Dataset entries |
- - - - -

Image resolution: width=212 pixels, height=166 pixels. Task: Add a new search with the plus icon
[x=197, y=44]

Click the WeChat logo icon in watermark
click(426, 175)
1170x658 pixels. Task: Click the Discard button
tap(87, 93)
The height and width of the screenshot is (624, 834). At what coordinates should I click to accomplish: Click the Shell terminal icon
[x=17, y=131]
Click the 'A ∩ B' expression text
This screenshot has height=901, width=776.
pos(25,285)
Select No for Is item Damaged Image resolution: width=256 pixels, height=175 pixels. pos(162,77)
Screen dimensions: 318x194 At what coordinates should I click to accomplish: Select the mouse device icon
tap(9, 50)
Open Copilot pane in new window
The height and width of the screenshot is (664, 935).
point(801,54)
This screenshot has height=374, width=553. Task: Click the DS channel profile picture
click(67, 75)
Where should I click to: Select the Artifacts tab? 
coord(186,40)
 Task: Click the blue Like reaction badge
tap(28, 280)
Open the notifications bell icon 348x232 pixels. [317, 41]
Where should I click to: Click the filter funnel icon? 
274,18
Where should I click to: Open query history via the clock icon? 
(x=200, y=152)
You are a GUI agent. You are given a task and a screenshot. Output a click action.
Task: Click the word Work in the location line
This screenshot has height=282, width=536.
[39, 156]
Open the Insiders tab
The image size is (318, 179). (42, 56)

- - - - -

Starting at the line that contains "This screenshot has height=374, width=553.", restate word for word every line through the last one in the records above. Return nothing else.

ANSWER FOR THE TASK |
This screenshot has height=374, width=553. Task: Click the DS channel profile picture
click(67, 75)
Where should I click to: Select the Artifacts tab? 
coord(186,40)
 Task: Click the blue Like reaction badge
tap(28, 280)
Open the notifications bell icon 348x232 pixels. [317, 41]
Where should I click to: Click the filter funnel icon? 
274,18
Where should I click to: Open query history via the clock icon? 
(x=200, y=152)
You are a GUI agent. You are given a task and a screenshot. Output a click action.
Task: Click the word Work in the location line
This screenshot has height=282, width=536.
[39, 156]
Open the Insiders tab
The image size is (318, 179). (42, 56)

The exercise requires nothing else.